Imagine a VC appointed under Section 39, chosen by the CS upon the Council’s recommendation. Now, should trouble brew, who holds the axe? The CS, who made the appointment, or the Council, which runs the institution? In contrast, under Section 35, the appointment emerges from a triad, that is the Council, the PSC, and the CS. This a bureaucratic trinity where accountability is as diffused as perfume in the wind. The result is a peculiar imbalance. Those who recruit may lack the power to dismiss, while those who wish to dismiss may not have been part of the appointment. Governance becomes a game of musical chairs, where authority shifts and blurs, leaving institutions gasping for clarity.

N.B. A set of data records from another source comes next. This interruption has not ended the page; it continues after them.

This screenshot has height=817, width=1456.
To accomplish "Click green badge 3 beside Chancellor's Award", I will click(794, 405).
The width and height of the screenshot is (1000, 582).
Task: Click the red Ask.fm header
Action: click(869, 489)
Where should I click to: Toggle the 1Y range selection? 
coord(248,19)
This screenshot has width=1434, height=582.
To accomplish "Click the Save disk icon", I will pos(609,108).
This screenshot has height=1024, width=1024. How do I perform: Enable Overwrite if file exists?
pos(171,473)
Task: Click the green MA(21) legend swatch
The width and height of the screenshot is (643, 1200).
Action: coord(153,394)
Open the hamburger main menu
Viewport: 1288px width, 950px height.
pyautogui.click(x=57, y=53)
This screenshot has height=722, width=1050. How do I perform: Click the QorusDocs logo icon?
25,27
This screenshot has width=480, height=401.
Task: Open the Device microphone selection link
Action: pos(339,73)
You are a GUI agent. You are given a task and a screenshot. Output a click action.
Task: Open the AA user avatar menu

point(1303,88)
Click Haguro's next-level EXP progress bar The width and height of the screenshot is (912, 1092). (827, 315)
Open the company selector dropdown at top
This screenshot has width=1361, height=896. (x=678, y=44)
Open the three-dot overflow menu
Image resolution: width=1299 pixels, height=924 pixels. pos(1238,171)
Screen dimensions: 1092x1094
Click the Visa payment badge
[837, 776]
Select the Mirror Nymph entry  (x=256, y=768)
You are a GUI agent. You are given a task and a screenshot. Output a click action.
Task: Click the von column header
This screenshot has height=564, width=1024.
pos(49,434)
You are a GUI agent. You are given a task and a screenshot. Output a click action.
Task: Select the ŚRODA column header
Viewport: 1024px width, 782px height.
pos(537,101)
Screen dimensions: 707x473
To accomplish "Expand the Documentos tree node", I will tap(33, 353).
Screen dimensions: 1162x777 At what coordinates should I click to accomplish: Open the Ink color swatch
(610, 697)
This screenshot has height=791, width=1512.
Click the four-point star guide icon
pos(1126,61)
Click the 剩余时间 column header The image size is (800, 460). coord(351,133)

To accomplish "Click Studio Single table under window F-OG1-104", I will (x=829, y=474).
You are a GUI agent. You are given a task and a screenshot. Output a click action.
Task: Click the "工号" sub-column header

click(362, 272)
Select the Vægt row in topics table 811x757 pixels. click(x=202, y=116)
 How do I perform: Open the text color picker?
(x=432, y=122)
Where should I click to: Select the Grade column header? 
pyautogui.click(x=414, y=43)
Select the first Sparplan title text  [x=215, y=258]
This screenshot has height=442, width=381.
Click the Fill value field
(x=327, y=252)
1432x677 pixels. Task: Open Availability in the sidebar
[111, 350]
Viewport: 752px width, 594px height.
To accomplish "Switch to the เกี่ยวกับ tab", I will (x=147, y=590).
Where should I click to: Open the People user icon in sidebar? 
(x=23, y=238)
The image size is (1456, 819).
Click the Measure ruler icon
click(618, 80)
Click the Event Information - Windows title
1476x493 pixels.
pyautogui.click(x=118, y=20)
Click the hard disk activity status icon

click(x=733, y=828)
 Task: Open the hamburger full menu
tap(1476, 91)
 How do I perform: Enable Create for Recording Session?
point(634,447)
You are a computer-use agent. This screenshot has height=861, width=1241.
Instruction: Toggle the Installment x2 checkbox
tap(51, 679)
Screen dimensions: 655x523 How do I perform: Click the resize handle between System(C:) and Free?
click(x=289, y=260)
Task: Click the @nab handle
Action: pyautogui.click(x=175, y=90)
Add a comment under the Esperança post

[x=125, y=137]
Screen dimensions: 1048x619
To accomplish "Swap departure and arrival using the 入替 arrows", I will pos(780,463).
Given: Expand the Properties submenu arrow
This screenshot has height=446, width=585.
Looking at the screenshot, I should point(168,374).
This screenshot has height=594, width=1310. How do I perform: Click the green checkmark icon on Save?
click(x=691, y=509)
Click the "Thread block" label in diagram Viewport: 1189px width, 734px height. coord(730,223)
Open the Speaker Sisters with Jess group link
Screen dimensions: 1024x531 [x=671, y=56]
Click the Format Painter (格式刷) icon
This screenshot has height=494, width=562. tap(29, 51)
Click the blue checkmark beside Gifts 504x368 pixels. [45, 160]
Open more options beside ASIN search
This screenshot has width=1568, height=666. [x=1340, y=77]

This legislative mistake is a slow poison dripping into the veins of university governance. When laws speak in two tongues, institutions lose their footing. Councils hesitate fearing overreach. The PSC asserts its constitutional mandate. The CS flexes executive muscle and amid the contest, universities drift. VCs, caught in the crossfire, are either emboldened by political backing or paralysed by uncertainty.

Policies stall, reforms wither, and the academic spirit, once proud and noble, becomes collateral damage in the war of power. Universities were meant to be sanctuaries of thought, yet the governance of these temples now mirrors the intrigues of the state itself. Each appointment becomes a reflection of influence, each removal a question of allegiance. The very law meant to protect institutional autonomy has birthed confusion that undermines it. In this tangle, accountability, which is the cornerstone of public service, dissolves into thin air. A VC cannot serve the public if they serve two masters.

What the Universities Act needs is not another court decision, but legislative surgery. Parliament must harmonise Sections 35 and 39 into a single, unambiguous provision that establishes both the process and the power balance with finality. Let there be one clear appointing authority, one transparent process, and one unmistakable line of accountability. If the CS is to appoint, let the same office hold the authority to dismiss but always upon the advice of the Council, which remains the guardian of the autonomy.

Conversely, if the Council is to appoint, let its power to remove be explicit and insulated from political interference. Clarity will not diminish oversight, it will dignify it. The PSC, too, deserves its rightful place not as a shadow player but as the custodian of meritocracy in public service. It can oversee the recruitment to ensure fairness, but it must not usurp the governance role of the university. The CS, a steward of national policy, must guide and not micromanage. The Council, composed of minds entrusted with institutional vision, must govern, not merely endorse. When each actor plays its part within clearly drawn lines, the symphony of governance can once again find harmony.

To harmonise the law is not to rewrite history, but to give the future a fair chance. The Parliament must therefore rise above the chorus of competing interests and amend the Universities Act with clarity and courage. Only then will Kenya’s universities be governed not by confusion, but by conviction and coherence. Only then will the VC’s office cease to be a prize in a political contest, and once more become what it was meant to be - the lighthouse of learning guiding the nation’s mind. Let clarity replace confusion, let law serve wisdom. Harmonise the Act, restore order, and let our universities breathe again.